* [ASSIGNED TASK] Each entry below should be restated word for word, without any picture it contains.

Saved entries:
╔══
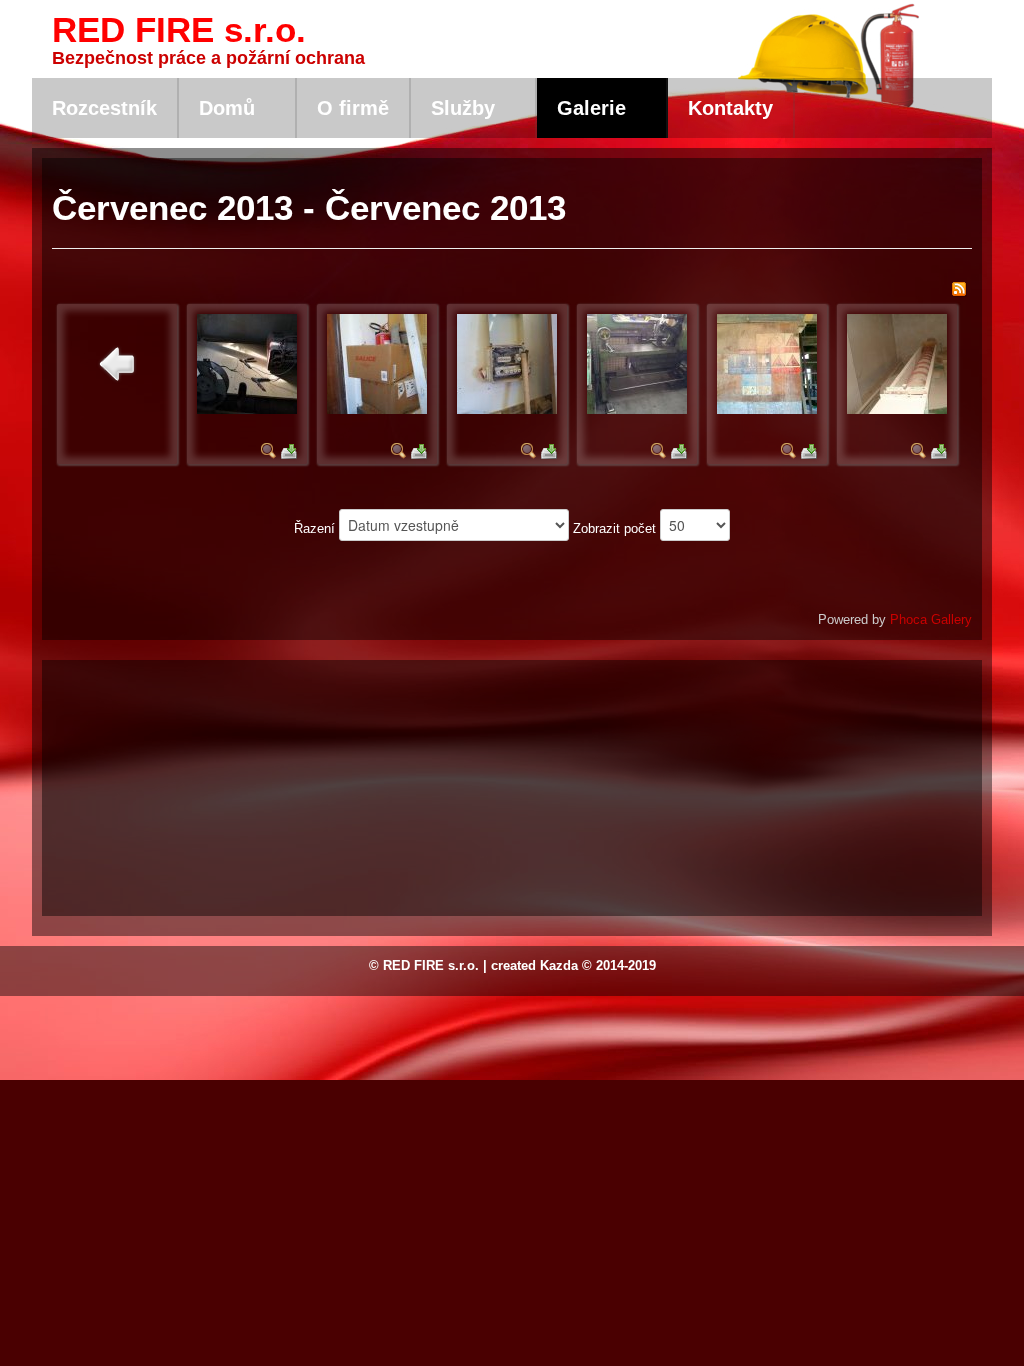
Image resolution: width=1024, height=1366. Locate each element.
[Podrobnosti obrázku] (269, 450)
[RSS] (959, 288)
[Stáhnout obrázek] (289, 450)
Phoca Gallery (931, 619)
╚══
* [OUTPUT FOR THIS TASK]
Image resolution: width=1024, height=1366. Locate each element.
[Podrobnosti obrázku] (269, 450)
[RSS] (959, 288)
[Stáhnout obrázek] (289, 450)
Phoca Gallery (931, 619)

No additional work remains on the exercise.